08 maggio 2026 alle 15:08aggiornato il 08 maggio 2026 alle 15:10

Blitz dei Carabinieri nelle prime ore di questa mattina tra Bitti, Calangianus e Buddusò. I militari della Compagnia di Bitti, con il supporto dello Squadrone Eliportato Cacciatori di Sardegna, dei Reparti Squadriglie del Comando Provinciale di Nuoro e delle Compagnie di Nuoro, Siniscola, Tempio Pausania e Ozieri, hanno eseguito un’importante operazione anticrimine che ha portato all’arresto di quattro persone.

Per i quattro uomini, tutti di nazionalità italiana, è stata eseguita un’ordinanza di custodia cautelare in carcere emessa dal Gip del Tribunale di Nuoro, su richiesta della Procura della Repubblica. Gli indagati sono accusati, a vario titolo, di rapina aggravata, ricettazione, furto, detenzione e porto abusivo di armi.

L’indagine dei carabinieri ha permesso di ricostruire nei dettagli l’assalto all’ufficio postale di Bitti avvenuto il 2 settembre dello scorso anno, un colpo particolarmente violento e pianificato con precisione.

Secondo quanto emerso, il gruppo avrebbe dapprima rubato un escavatore e un furgone, utilizzando poi il mezzo d’opera per sradicare lo sportello Atm dall’edificio postale. Una volta caricato il bancomat sul furgone, i malviventi sarebbero però rimasti coinvolti in un incidente durante la fuga. L’imprevisto li avrebbe costretti a cambiare rapidamente strategia: grazie al supporto di un complice e all’utilizzo di un trattore, il gruppo sarebbe riuscito a recuperare nuovamente l’Atm e a fuggire con il bottino, quantificato in circa 81 mila euro.

Le indagini non si sono limitate agli esecutori materiali della rapina. Contestualmente agli arresti, i carabinieri hanno effettuato perquisizioni personali e domiciliari nei confronti di altri due soggetti ritenuti collegati agli indagati.

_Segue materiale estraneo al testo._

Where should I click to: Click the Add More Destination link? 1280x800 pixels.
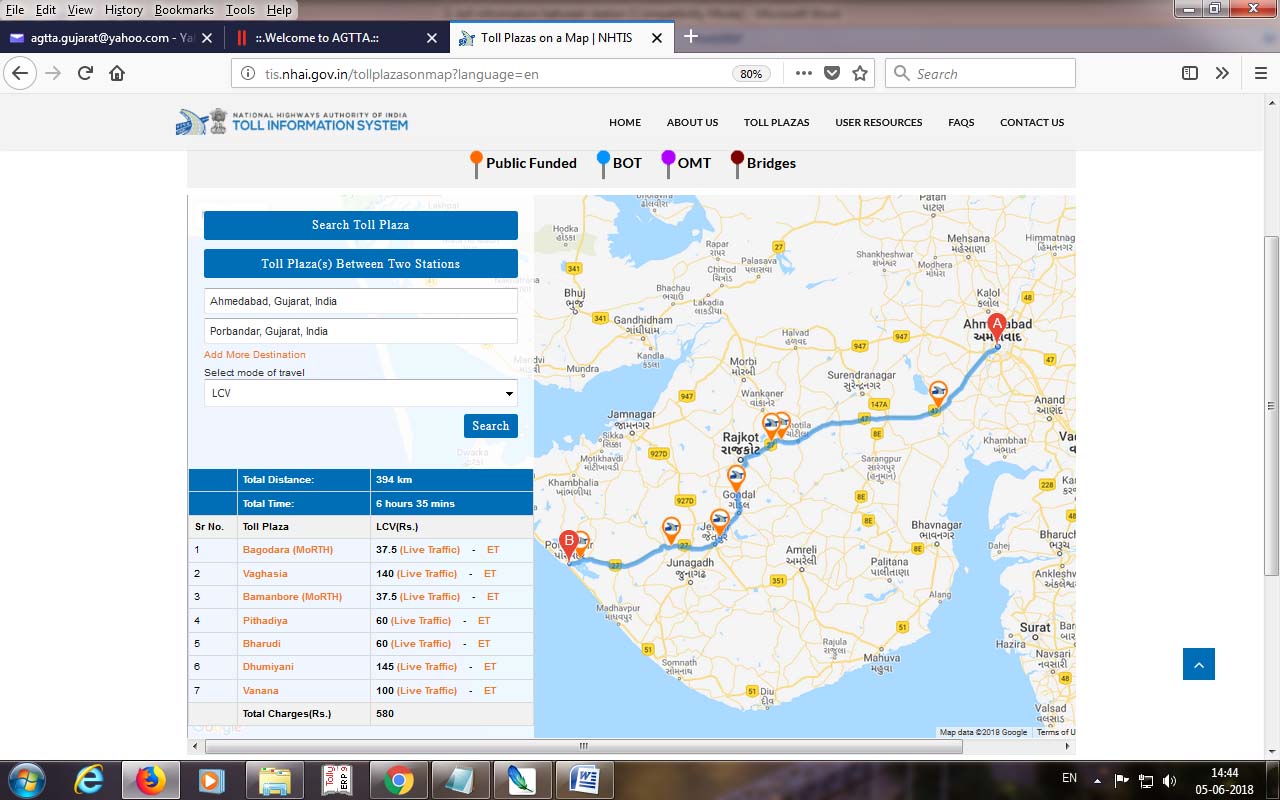tap(255, 355)
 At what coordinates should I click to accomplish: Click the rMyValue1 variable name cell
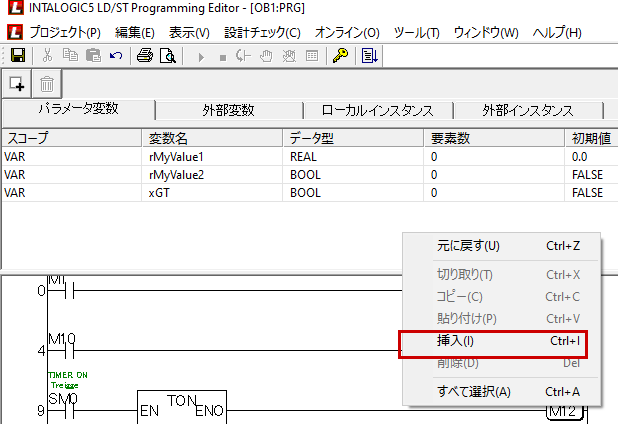click(175, 157)
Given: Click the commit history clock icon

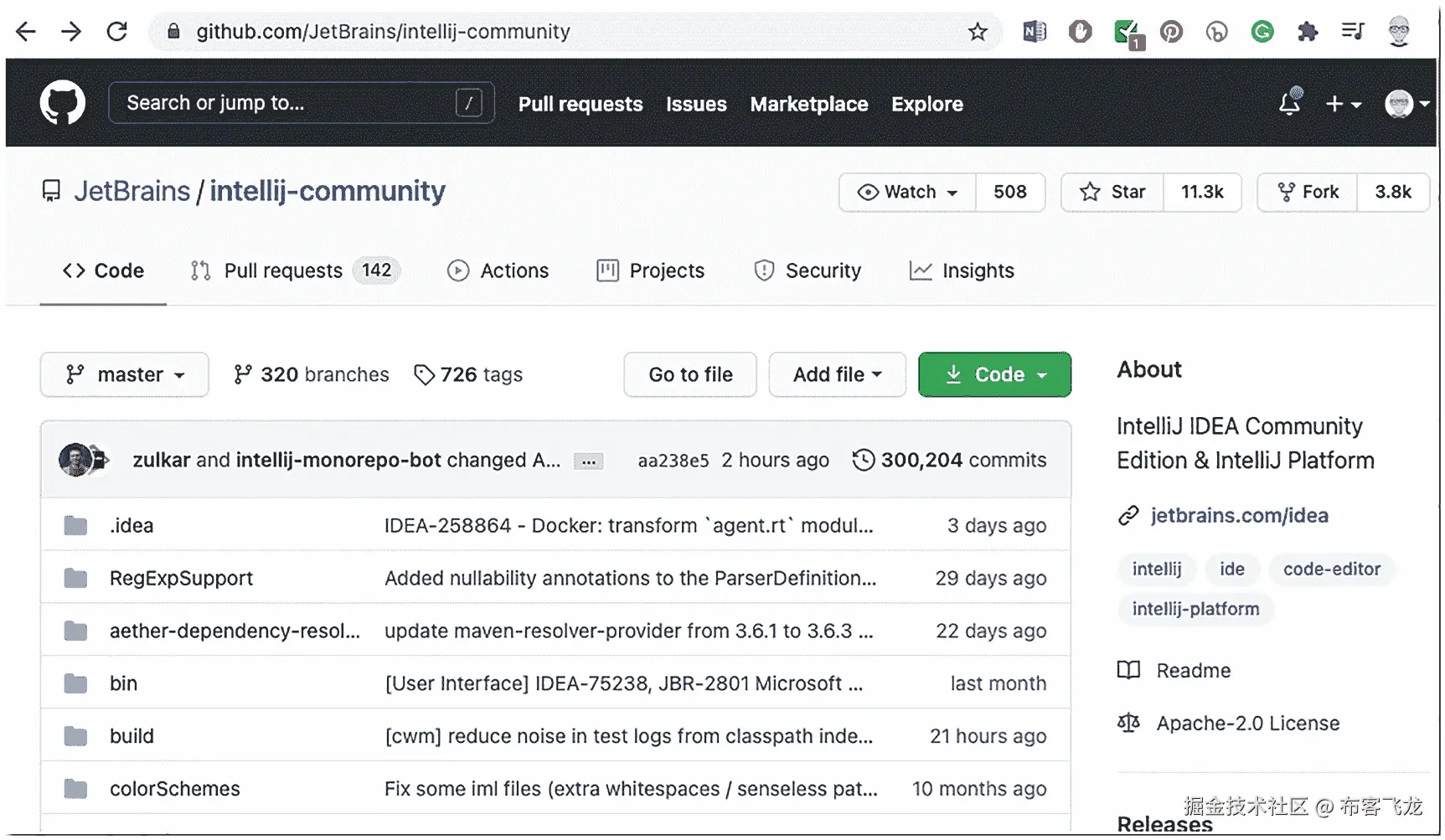Looking at the screenshot, I should point(864,460).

Nel corso dell’operazione sono stati sequestrati esplosivo, micce detonanti, detonatori, un mitragliatore, diversi fucili e munizioni detenuti illegalmente, oltre a sostanze stupefacenti, denaro contante e materiale di provenienza furtiva. Un quadro che, secondo gli investigatori, confermerebbe l’esistenza di un articolato contesto criminale attivo sia nei reati contro il patrimonio sia nel traffico di droga.